A possível revisão da jornada de trabalho no Brasil, com o avanço de propostas que substituem a escala 6×1 por 5×2, acendeu um alerta no transporte rodoviário de cargas. Em discussão no Congresso, as PECs 8/2025 e 221/2019 propõem reduzir a carga semanal para 36 horas — medida que, segundo executivos do setor, pode ampliar custos e pressionar a operação logística.
Responsável por mais de 65% da movimentação de cargas no país, o transporte rodoviário já enfrenta gargalos estruturais, como a escassez de motoristas e o envelhecimento da força de trabalho. Entidades como a Confederação Nacional do Transporte alertam que mais de 65% das transportadoras têm dificuldade para contratar profissionais.
Custos e reorganização operacional
Para Ludymila Mahnic, COO da Mahnic Soluções Logísticas, o principal impacto será na estrutura operacional das empresas. “A mudança tende a aumentar os custos das transportadoras, especialmente com as despesas trabalhistas. A necessidade de reorganizar jornadas, contratar novos profissionais ou ampliar equipes administrativas pode elevar significativamente a folha de pagamento”, afirma.
Segundo a executiva, a adaptação exigirá maior investimento em gestão de escalas, controle de jornada e planejamento operacional para manter os níveis de eficiência.
A avaliação é compartilhada por Danilo Guedes, CEO da ABC Cargas, que vê reflexos diretos no custo do transporte e, consequentemente, nos preços finais. “O transporte é um elo essencial da economia. Quando o custo do transporte aumenta, esse impacto tende a aparecer no valor do frete e, ao longo da cadeia, no preço final dos produtos”, diz.
Transição gradual
Com margens pressionadas e baixa capacidade de absorver novos custos, empresas do setor defendem que eventuais mudanças sejam discutidas com maior previsibilidade. “Hoje, o transporte não está preparado para uma mudança desse tipo sem gerar impactos relevantes. Sem um período adequado de adaptação e diálogo, o risco de impacto na eficiência operacional e na competitividade é significativo”, afirma Ludymila Mahnic.

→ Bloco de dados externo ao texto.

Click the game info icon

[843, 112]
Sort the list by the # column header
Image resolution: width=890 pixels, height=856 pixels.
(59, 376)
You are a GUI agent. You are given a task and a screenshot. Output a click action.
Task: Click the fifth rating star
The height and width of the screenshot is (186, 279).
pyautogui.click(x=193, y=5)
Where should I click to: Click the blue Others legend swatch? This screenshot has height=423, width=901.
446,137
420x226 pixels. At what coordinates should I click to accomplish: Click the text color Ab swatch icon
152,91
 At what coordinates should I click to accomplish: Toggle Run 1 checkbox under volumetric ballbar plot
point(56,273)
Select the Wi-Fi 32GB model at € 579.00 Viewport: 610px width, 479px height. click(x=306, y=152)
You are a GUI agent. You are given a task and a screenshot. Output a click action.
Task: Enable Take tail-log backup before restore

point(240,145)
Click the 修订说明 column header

Na avaliação dos executivos, a discussão sobre jornada de trabalho ultrapassa a esfera trabalhista e passa a ter efeitos diretos sobre a logística e o abastecimento. O setor defende que a transição considere as especificidades operacionais do transporte rodoviário, responsável por sustentar a distribuição de mercadorias em todo o território nacional.